** start of EXTRACTED TEXT **

9.1 Logistic Regression

If we are analyzing a binary outcome, we can use logistic regression. Logistic regression uses the linear model framework, but makes different assumptions about the distribution of the outcome. So we can look for associations between binary outcome variables and multiple explanatory variables.

ggplot(cats, aes(x = roamer, y = wander_dist)) + 
  geom_boxplot(width = 0.5)


For logistic regression, we use the glm function. It takes formula and data arguments like the lm function, but we also need to specify a family. For logistic, we pass binomial as the family, which tells the glm function that we have a binary outcome, and we want to use the logit link function.

roamer_fit <- glm(formula = roamer ~ wander_dist, data = cats, family = binomial )

We can use the summary function to extract important information from the object that glm returns, just like with the lm function

glm_summary <- summary(roamer_fit)
glm_summary

9.1 Challenge

roamer_fit <- glm(formula = roamer ~ wander_dist + weight, data = cats, family = binomial )
summary(roamer_fit)

** end of EXTRACTED TEXT **

» WRITTEN INSTRUCTION 1:
According to the logistic regression text, why is binomial passed as the family argument to glm?
» WRITTEN INSTRUCTION 2:
In the logistic regression text, which function pulls important information out of the object that glm returns?
» WRITTEN INSTRUCTION 3:
Pick up the logistic regression text after its last line and continue it.

** start of DATA RECORDS **

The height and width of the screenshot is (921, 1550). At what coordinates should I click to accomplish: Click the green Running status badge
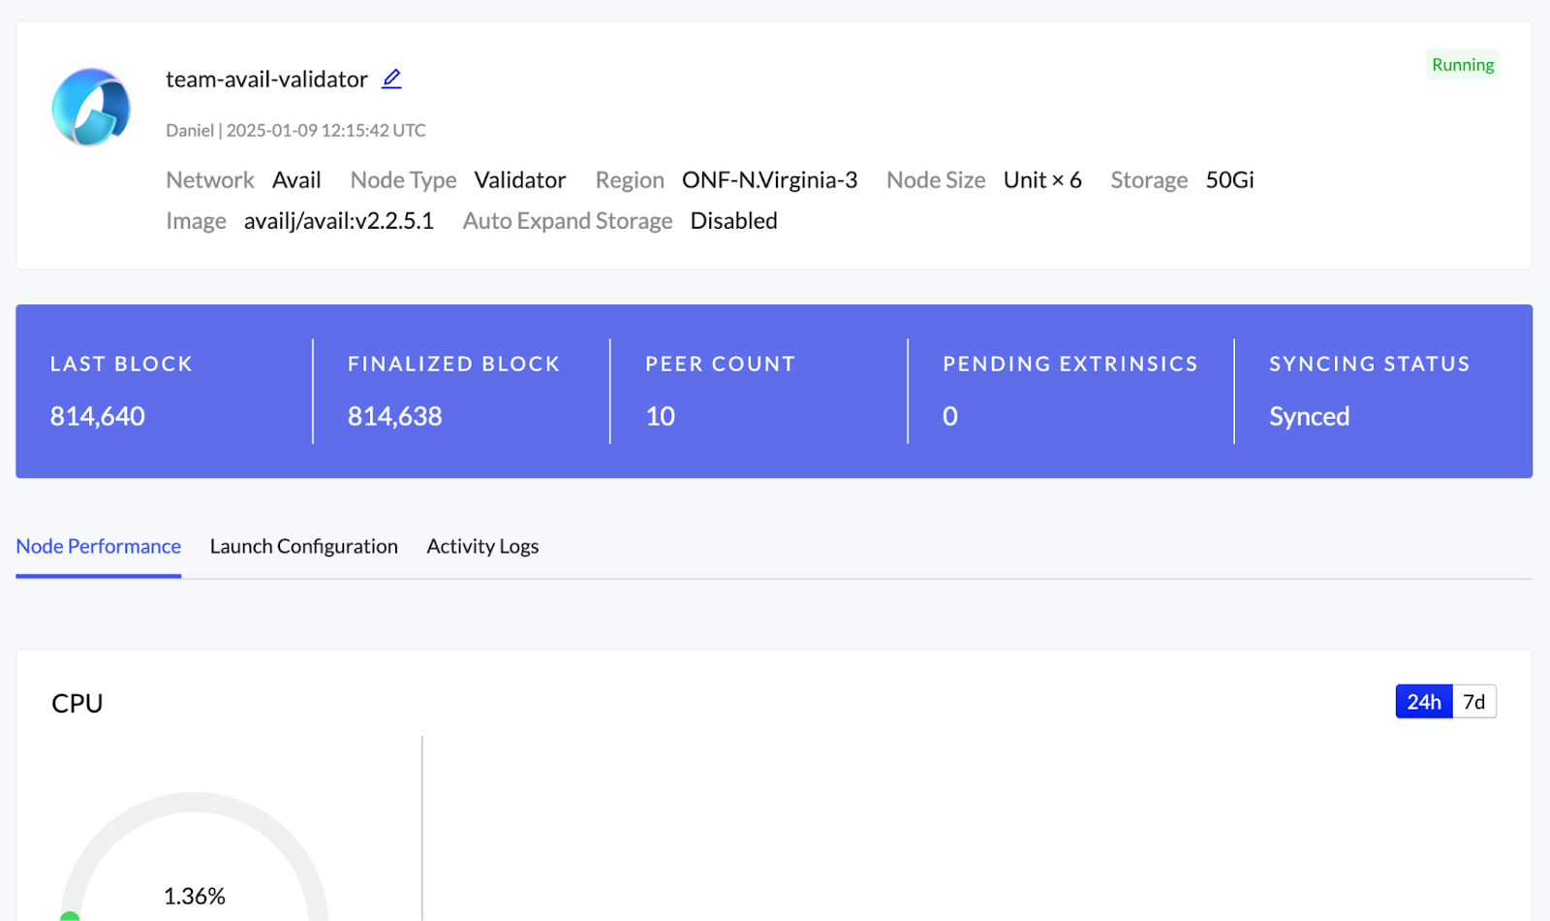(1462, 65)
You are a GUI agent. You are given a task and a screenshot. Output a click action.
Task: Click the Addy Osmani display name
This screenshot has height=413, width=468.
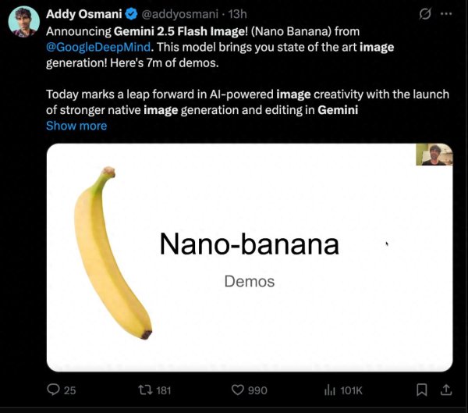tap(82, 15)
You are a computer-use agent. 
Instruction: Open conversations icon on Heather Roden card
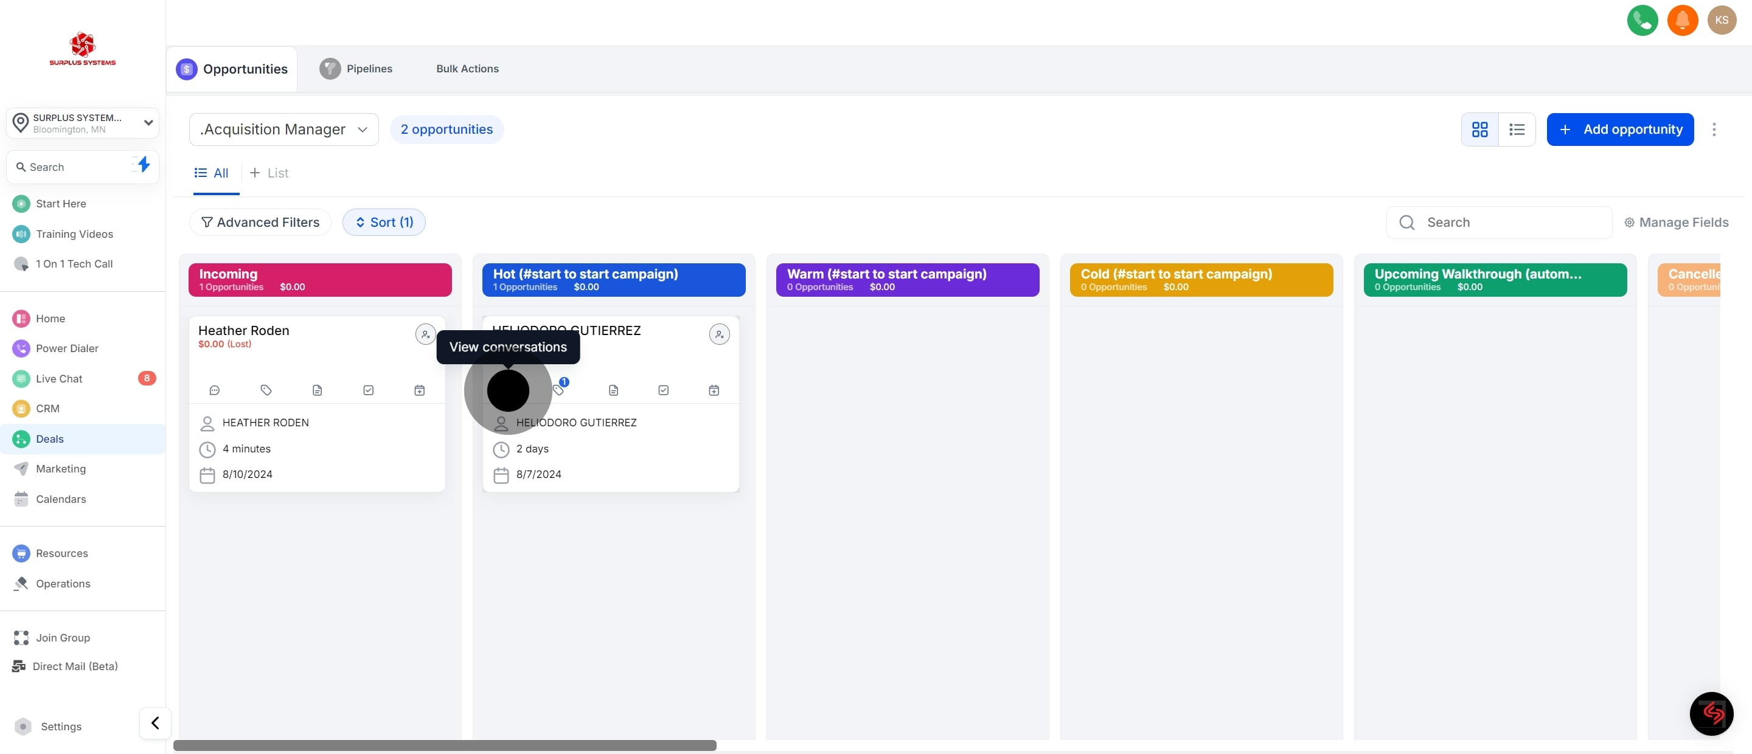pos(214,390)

** end of DATA RECORDS **

» EXERCISE RESPONSE 1:
Passing binomial tells the glm function that the outcome is binary and that the logit link function should be used.

» EXERCISE RESPONSE 2:
The summary function.

» EXERCISE RESPONSE 3:
We can look at the effects of multiple covariates on our binary outcome with logistic regression, just like with linear regression. We just add as many variable names as we’d like to the right side of the formula argument, separated by + symbols.

ggplot(cats, aes(x = weight, y = wander_dist, color = roamer)) + 
  geom_point(size = 2) +
  geom_smooth(method = 'lm', se = FALSE, size = 3) +
  theme_bw(base_size = 18)

# cats$roamer <- relevel(cats$roamer, ref = 'yes')
roamer_fit <- glm(formula = roamer ~ wander_dist + weight, data = cats, family = binomial )
glm_summary <- summary(roamer_fit)
glm_summary

names(glm_summary)
glm_summary$coefficients
glm_summary$null.deviance
glm_summary$deviance
glm_summary$aic

We can also use the model objects to predict on unobserved values. We just need to pass a data frame with all of the terms used in the original model to the predict function. The predict function will return values in a few different ways. The default value of the type argument is “link” and will return things on the same scale as the linear predictors. This is often not what we want. If we pass “response” to the type argument, we’ll get predicted values on the same scale as the response. In the logistic case, this is the predicted probability.

new_cats <- data.frame(wander_dist = c(0.15, 0.10, 0.05),
                       weight = c(2, 6, 12))
new_cats

predicted_logit <- predict(object = roamer_fit, newdata = new_cats)
predicted_logit

predicted_probs <- predict(object = roamer_fit, newdata = new_cats, type = 'response')
predicted_probs

We can then predict whether each cat is a roamer or not based on the predicted probabilty from our model. We need to assign a cut-off probability.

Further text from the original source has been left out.